**Input records:**
===============

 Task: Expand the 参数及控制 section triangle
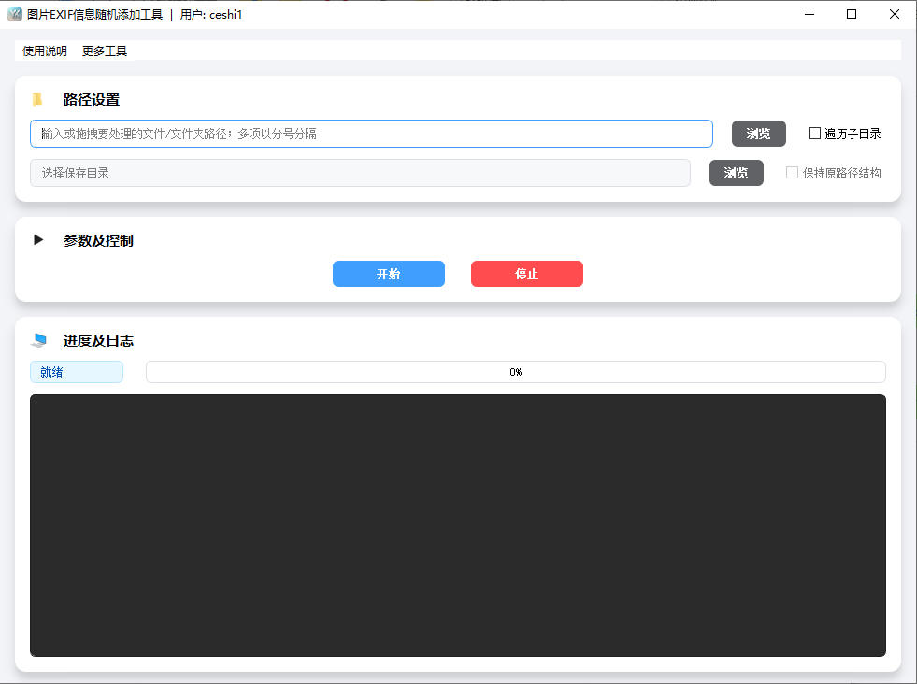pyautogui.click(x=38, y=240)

===============

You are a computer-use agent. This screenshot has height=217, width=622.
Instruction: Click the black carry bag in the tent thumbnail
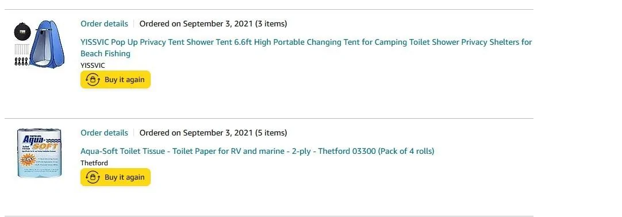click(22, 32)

===============

**Description of the task:** Express the rows from the line with "You are a computer-use" to the line with "click(22, 32)" as a two-column CSV with the header instruction,action and one line for each request. Put each text and its answer in a single quoted field, replace line breaks with spaces, and omit the pictures.

**Written response:**
instruction,action
"You are a computer-use agent. This screenshot has height=217, width=622. Instruction: Click the black carry bag in the tent thumbnail","click(22, 32)"